▸ **SOURCE DATA**:

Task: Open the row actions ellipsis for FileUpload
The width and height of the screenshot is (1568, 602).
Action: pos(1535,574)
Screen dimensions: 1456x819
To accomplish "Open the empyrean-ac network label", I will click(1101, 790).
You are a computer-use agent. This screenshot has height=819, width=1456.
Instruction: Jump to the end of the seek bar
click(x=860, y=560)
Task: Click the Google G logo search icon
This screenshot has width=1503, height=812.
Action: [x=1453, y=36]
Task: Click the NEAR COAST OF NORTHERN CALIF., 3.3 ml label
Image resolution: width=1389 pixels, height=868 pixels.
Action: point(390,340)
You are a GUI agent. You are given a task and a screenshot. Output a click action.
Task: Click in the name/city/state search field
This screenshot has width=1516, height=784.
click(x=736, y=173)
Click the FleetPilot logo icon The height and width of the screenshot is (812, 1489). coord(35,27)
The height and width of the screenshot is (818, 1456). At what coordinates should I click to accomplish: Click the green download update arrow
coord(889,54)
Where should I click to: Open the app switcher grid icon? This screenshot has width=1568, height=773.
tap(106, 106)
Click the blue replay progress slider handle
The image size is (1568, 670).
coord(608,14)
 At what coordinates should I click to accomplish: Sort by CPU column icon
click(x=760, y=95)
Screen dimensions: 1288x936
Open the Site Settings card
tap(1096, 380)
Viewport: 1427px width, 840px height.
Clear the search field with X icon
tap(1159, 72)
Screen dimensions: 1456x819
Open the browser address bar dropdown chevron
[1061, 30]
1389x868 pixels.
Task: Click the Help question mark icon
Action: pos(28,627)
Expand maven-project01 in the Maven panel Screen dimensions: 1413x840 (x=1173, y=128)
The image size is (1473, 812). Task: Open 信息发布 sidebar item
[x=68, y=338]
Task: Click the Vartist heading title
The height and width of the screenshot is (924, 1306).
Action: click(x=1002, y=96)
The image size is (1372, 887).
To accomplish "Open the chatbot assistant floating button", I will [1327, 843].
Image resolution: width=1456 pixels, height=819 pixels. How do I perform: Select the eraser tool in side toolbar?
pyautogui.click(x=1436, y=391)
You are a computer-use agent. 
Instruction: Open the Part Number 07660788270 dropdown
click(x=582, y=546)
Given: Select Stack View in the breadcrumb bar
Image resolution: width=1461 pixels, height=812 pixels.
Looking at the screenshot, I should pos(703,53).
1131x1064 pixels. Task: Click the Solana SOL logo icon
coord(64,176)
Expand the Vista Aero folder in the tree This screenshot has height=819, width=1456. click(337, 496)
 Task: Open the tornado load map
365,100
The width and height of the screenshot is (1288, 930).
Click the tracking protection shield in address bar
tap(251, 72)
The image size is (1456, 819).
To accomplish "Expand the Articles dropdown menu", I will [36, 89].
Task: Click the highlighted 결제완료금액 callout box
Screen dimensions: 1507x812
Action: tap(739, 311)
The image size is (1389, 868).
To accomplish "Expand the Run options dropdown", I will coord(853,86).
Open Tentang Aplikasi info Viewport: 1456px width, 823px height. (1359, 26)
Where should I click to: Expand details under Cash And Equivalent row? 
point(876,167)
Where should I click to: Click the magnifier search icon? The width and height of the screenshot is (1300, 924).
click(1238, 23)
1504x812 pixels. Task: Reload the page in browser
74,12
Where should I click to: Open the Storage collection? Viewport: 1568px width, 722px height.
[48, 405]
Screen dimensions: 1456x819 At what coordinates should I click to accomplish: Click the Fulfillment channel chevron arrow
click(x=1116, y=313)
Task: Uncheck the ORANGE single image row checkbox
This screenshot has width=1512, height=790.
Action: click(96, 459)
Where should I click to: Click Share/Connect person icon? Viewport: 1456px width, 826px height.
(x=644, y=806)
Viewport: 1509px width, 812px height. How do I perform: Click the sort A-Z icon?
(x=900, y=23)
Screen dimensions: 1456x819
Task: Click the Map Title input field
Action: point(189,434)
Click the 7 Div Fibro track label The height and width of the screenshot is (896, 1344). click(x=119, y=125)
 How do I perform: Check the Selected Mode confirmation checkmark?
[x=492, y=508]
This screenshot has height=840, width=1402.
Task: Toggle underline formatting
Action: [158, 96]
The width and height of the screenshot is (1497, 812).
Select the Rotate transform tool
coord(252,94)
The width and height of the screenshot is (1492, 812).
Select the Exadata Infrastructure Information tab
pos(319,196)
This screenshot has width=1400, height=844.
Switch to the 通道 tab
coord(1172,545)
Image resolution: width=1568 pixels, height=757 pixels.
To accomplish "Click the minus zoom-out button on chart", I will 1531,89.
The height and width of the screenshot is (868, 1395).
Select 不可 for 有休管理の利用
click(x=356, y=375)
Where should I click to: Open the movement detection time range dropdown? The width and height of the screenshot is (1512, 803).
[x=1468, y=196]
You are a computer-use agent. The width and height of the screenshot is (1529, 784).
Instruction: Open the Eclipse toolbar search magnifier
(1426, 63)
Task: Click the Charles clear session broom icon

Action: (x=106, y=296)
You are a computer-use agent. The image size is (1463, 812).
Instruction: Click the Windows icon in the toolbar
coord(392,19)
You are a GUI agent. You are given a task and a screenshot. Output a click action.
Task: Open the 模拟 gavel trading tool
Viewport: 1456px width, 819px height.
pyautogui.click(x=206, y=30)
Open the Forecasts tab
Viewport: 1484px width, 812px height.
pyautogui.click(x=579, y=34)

▸ **WHAT TO WORK ON**:
Please restate the material above exactly, line by line.

▸ **OUTPUT**:
Task: Open the row actions ellipsis for FileUpload
The width and height of the screenshot is (1568, 602).
Action: pos(1535,574)
Screen dimensions: 1456x819
To accomplish "Open the empyrean-ac network label", I will click(1101, 790).
You are a computer-use agent. This screenshot has height=819, width=1456.
Instruction: Jump to the end of the seek bar
click(x=860, y=560)
Task: Click the Google G logo search icon
This screenshot has width=1503, height=812.
Action: [x=1453, y=36]
Task: Click the NEAR COAST OF NORTHERN CALIF., 3.3 ml label
Image resolution: width=1389 pixels, height=868 pixels.
Action: point(390,340)
You are a GUI agent. You are given a task and a screenshot. Output a click action.
Task: Click in the name/city/state search field
This screenshot has width=1516, height=784.
click(x=736, y=173)
Click the FleetPilot logo icon The height and width of the screenshot is (812, 1489). coord(35,27)
The height and width of the screenshot is (818, 1456). At what coordinates should I click to accomplish: Click the green download update arrow
coord(889,54)
Where should I click to: Open the app switcher grid icon? This screenshot has width=1568, height=773.
tap(106, 106)
Click the blue replay progress slider handle
The image size is (1568, 670).
coord(608,14)
 At what coordinates should I click to accomplish: Sort by CPU column icon
click(x=760, y=95)
Screen dimensions: 1288x936
Open the Site Settings card
tap(1096, 380)
Viewport: 1427px width, 840px height.
Clear the search field with X icon
tap(1159, 72)
Screen dimensions: 1456x819
Open the browser address bar dropdown chevron
[1061, 30]
1389x868 pixels.
Task: Click the Help question mark icon
Action: pos(28,627)
Expand maven-project01 in the Maven panel Screen dimensions: 1413x840 (x=1173, y=128)
The image size is (1473, 812). Task: Open 信息发布 sidebar item
[x=68, y=338]
Task: Click the Vartist heading title
The height and width of the screenshot is (924, 1306).
Action: click(x=1002, y=96)
The image size is (1372, 887).
To accomplish "Open the chatbot assistant floating button", I will [1327, 843].
Image resolution: width=1456 pixels, height=819 pixels. How do I perform: Select the eraser tool in side toolbar?
pyautogui.click(x=1436, y=391)
You are a computer-use agent. 
Instruction: Open the Part Number 07660788270 dropdown
click(x=582, y=546)
Given: Select Stack View in the breadcrumb bar
Image resolution: width=1461 pixels, height=812 pixels.
Looking at the screenshot, I should pos(703,53).
1131x1064 pixels. Task: Click the Solana SOL logo icon
coord(64,176)
Expand the Vista Aero folder in the tree This screenshot has height=819, width=1456. click(337, 496)
 Task: Open the tornado load map
365,100
The width and height of the screenshot is (1288, 930).
Click the tracking protection shield in address bar
tap(251, 72)
The image size is (1456, 819).
To accomplish "Expand the Articles dropdown menu", I will [36, 89].
Task: Click the highlighted 결제완료금액 callout box
Screen dimensions: 1507x812
Action: tap(739, 311)
The image size is (1389, 868).
To accomplish "Expand the Run options dropdown", I will coord(853,86).
Open Tentang Aplikasi info Viewport: 1456px width, 823px height. (1359, 26)
Where should I click to: Expand details under Cash And Equivalent row? 
point(876,167)
Where should I click to: Click the magnifier search icon? The width and height of the screenshot is (1300, 924).
click(1238, 23)
1504x812 pixels. Task: Reload the page in browser
74,12
Where should I click to: Open the Storage collection? Viewport: 1568px width, 722px height.
[48, 405]
Screen dimensions: 1456x819 At what coordinates should I click to accomplish: Click the Fulfillment channel chevron arrow
click(x=1116, y=313)
Task: Uncheck the ORANGE single image row checkbox
This screenshot has width=1512, height=790.
Action: click(96, 459)
Where should I click to: Click Share/Connect person icon? Viewport: 1456px width, 826px height.
(x=644, y=806)
Viewport: 1509px width, 812px height. How do I perform: Click the sort A-Z icon?
(x=900, y=23)
Screen dimensions: 1456x819
Task: Click the Map Title input field
Action: point(189,434)
Click the 7 Div Fibro track label The height and width of the screenshot is (896, 1344). click(x=119, y=125)
 How do I perform: Check the Selected Mode confirmation checkmark?
[x=492, y=508]
This screenshot has height=840, width=1402.
Task: Toggle underline formatting
Action: [158, 96]
The width and height of the screenshot is (1497, 812).
Select the Rotate transform tool
coord(252,94)
The width and height of the screenshot is (1492, 812).
Select the Exadata Infrastructure Information tab
pos(319,196)
This screenshot has width=1400, height=844.
Switch to the 通道 tab
coord(1172,545)
Image resolution: width=1568 pixels, height=757 pixels.
To accomplish "Click the minus zoom-out button on chart", I will 1531,89.
The height and width of the screenshot is (868, 1395).
Select 不可 for 有休管理の利用
click(x=356, y=375)
Where should I click to: Open the movement detection time range dropdown? The width and height of the screenshot is (1512, 803).
[x=1468, y=196]
You are a computer-use agent. The width and height of the screenshot is (1529, 784).
Instruction: Open the Eclipse toolbar search magnifier
(1426, 63)
Task: Click the Charles clear session broom icon

Action: (x=106, y=296)
You are a computer-use agent. The image size is (1463, 812).
Instruction: Click the Windows icon in the toolbar
coord(392,19)
You are a GUI agent. You are given a task and a screenshot. Output a click action.
Task: Open the 模拟 gavel trading tool
Viewport: 1456px width, 819px height.
pyautogui.click(x=206, y=30)
Open the Forecasts tab
Viewport: 1484px width, 812px height.
pyautogui.click(x=579, y=34)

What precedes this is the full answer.